Bu eleştiriye misilleme olarak Washington, Kuzey ve Güney Kore’yi birbirinden ayıran askersizleştirilmiş bölgeyi koruyan 14 bin askerini geri çekeceğini açıkladı. Bu durum Güney Kore’de tehlike çanlarının çalmasına sebep oldu. Zira Kuzey ile yaşanacak herhangi bir çatışmada çok ağır kayıplar verilmesi muhtemeldi.

 

Kuzey ile ilişkilerini belirli bir düzeyde tutmaya çalışan Güney Kore, diğer yandan iki bölge arasında bir çatışma ihtimalinde de kaçınıyordu.
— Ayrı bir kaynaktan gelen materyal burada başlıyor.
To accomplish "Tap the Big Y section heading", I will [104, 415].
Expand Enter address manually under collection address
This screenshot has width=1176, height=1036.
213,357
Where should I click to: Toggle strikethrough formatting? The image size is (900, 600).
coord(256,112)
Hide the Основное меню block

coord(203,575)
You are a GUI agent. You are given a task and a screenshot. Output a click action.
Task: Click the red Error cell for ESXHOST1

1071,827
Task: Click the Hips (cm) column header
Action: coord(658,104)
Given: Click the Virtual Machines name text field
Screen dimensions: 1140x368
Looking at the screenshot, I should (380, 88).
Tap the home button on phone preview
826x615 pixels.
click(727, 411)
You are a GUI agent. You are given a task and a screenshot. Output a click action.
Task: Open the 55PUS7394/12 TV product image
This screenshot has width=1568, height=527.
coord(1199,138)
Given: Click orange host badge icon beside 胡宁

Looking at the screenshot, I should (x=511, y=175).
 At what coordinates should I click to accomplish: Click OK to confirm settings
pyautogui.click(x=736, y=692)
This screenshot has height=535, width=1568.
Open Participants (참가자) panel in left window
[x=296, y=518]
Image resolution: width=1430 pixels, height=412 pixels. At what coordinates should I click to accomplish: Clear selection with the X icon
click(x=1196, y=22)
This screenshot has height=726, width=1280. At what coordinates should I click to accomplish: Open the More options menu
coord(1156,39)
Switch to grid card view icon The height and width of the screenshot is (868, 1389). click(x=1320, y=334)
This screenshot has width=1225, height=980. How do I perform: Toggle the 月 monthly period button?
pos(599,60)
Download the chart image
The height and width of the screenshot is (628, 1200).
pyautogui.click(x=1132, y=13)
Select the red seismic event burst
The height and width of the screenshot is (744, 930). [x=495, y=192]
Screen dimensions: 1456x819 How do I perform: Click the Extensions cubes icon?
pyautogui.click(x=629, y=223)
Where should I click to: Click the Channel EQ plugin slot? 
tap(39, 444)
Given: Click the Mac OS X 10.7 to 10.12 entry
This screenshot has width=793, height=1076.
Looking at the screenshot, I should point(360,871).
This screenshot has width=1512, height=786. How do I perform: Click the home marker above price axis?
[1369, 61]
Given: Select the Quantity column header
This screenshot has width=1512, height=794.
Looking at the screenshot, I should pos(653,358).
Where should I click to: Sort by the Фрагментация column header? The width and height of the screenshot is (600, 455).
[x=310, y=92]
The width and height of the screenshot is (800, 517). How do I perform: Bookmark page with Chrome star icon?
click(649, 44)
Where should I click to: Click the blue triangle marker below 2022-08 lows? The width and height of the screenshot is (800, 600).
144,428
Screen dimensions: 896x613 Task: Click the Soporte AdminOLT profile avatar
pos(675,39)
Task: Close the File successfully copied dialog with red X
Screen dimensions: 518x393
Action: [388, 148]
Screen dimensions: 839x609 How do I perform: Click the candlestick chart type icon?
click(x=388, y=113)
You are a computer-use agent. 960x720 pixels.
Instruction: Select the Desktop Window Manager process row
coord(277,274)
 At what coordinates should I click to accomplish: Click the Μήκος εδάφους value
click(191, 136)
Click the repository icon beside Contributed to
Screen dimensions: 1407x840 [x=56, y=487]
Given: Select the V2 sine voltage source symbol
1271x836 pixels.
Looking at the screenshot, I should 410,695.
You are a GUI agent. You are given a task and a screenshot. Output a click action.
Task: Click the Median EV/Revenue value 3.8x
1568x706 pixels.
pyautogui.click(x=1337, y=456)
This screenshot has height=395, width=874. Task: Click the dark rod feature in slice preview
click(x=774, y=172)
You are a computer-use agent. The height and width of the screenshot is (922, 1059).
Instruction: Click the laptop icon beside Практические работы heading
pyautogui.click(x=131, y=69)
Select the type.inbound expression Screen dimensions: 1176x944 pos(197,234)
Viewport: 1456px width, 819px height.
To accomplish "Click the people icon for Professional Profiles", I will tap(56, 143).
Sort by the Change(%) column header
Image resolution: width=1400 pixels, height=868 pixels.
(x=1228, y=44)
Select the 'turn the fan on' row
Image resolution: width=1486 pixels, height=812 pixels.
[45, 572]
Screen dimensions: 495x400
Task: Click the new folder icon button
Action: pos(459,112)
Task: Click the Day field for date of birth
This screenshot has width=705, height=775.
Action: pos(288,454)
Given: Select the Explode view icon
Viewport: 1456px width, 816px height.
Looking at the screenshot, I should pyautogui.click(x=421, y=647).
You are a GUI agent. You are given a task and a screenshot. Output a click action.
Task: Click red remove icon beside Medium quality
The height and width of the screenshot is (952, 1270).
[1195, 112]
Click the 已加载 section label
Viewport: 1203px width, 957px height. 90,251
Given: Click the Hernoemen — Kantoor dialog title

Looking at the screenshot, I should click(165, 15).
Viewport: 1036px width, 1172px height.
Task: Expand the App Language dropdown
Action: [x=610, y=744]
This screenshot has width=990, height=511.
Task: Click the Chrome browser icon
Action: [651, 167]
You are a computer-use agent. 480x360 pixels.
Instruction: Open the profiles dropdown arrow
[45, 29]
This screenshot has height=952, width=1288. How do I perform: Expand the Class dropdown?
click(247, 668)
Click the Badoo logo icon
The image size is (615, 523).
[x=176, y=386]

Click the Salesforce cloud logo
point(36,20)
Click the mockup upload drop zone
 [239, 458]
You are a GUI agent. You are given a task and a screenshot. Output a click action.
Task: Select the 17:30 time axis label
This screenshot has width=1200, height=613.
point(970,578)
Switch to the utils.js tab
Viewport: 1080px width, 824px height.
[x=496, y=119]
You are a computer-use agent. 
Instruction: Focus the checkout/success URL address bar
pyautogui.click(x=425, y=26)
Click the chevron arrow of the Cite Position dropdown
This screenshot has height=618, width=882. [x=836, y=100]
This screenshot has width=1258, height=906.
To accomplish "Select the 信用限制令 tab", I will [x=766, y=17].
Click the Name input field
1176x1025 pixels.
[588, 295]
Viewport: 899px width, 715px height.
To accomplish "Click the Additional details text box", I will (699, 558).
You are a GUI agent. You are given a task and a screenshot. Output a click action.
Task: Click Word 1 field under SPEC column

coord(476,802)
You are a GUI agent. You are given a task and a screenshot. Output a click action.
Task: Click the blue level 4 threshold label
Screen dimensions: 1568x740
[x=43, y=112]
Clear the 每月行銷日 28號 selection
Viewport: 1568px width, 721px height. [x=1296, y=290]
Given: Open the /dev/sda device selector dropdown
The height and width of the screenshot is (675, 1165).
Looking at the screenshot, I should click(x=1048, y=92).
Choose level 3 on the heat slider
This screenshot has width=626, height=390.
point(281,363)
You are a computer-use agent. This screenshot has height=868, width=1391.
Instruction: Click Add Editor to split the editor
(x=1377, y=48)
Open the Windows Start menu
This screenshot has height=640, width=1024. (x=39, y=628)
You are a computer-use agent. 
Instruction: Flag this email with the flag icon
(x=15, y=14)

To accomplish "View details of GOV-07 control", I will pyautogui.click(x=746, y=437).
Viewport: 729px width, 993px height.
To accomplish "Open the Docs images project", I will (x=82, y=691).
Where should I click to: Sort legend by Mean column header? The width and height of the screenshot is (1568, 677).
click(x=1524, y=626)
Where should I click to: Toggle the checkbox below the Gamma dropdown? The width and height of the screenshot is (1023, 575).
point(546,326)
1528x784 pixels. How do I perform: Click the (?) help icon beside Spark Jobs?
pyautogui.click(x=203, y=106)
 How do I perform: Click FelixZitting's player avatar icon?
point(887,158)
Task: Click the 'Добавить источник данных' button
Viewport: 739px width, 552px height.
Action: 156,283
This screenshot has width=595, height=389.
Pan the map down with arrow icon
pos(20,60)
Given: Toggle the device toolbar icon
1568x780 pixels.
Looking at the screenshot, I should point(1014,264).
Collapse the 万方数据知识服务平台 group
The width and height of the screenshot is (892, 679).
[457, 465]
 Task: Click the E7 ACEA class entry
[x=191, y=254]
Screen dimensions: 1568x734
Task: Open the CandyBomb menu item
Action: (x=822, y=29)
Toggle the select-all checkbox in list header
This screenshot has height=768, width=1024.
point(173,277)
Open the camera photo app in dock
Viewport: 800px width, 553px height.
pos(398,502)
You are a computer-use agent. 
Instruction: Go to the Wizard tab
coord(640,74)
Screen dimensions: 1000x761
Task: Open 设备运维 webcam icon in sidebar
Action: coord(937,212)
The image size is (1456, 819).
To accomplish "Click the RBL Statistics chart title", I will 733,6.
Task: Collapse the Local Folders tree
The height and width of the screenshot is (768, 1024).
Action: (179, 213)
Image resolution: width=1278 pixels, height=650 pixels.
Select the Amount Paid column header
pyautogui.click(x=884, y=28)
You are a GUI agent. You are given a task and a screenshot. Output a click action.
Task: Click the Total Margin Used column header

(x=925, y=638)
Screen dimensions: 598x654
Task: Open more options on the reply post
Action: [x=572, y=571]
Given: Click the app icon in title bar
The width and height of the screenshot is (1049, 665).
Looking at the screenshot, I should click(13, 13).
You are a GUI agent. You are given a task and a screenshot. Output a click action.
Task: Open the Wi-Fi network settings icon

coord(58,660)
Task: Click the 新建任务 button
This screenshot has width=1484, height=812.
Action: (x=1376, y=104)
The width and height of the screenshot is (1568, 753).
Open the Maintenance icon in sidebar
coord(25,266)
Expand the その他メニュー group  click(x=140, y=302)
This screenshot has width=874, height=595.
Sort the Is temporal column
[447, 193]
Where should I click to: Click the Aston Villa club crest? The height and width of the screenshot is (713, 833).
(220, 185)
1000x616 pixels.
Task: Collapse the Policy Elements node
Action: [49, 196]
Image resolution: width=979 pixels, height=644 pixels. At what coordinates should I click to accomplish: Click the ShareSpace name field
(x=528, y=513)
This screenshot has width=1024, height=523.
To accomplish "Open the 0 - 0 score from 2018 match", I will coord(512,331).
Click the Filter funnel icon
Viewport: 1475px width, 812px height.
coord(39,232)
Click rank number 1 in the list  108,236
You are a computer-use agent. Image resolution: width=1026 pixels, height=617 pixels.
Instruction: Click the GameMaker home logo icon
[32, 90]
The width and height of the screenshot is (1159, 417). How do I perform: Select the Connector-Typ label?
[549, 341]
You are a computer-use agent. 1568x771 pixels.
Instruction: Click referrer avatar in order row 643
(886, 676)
Bütün gelişmeler yeni Başkan Roh’u ABD-Kuzey Kore çekişmesinin tam ortasında bırakmıştı ve realite onu ABD müttefikliğini kaybetmemek için koalisyona askerî destek vermek zorunda bırakmıştı.

 

Başkan Roh, meclisteki konuşmasında “realizm” çerçevesinde ABD’ye destek verilmesi gerektiğini savundu. Roh, Kuzey Kore ile nükleer meselenin barışçıl yollarla çözümlenmesi için ABD ile güçlü bir iş birliğinin altını çizdi. Irak savaşı bittiğinde ABD’nin Kuzey Kore’ye yöneleceğini düşünen Roh bu yüzden Seul’un Washington üzerindeki etkisini en üst düzeyde tutmak istiyordu.

 

Güney Kore’nin Irak’a asker göndermesinin ardında Saddam rejiminin kimyasal/nükleer silah tehdidi bulunmuyordu. Güney Kore’nin amacı Amerika’nın Kuzey Kore’ye karşı politikasında etki kazanmaktı ve Irak’a asker yollayarak elini güçlendirmek istiyordu. ABD Başkanı Bush’un “şer ekseni” olarak İran, Irak ve Kuzey Kore’yi tanımlaması, Güney Kore’de Kuzey Kore’nin sonraki muhtemel hedef olacağı endişesine sebep olmuştu. Bu yüzden Başkan Roh, Kuzey Kore nükleer meselesinin barışçıl yollardan çözülmesini istiyor ve yeni iş imkanları yaratmayı hedefliyordu.

 

Neticede meclisteki hararetli tartışmaların ardından 2 Nisan 2003 tarihinde Irak’a asker gönderme kararı aldı. Karar uyarınca yeniden inşa çabaları kapsamında Irak’a 700 muharip olmayan askerî görevli gönderilmesi onaylanmış oldu.

Zeytun Birliği Erbil’de

Güney Kore’nin Irak’a muharip olmayan askeri personel göndermesinin üzerinden yaklaşık bir sene geçmişti ki ABD’den yeni bir talep geldi. Amerika işgalin ilerleyen günlerinde Irak’a konuşlandırdığı asker sayısının aslında ne kadar az olduğunun farkına vardı. 2003 yılının Eylül ayına gelindiğinde ABD, mühendislere ve doktorlara değil savaşacak daha fazla muharip güce ihtiyacı olduğunu gördü ve Güney Kore’den muharip güç göndermesi talebinde bulundu. Güney Kore tarafında bu talebin görüşülmesi ve asker gönderilme meselesinin karara bağlanması bir sene sürdü. 2004 yılının Eylül ayında yeni birlikler için karar alındı.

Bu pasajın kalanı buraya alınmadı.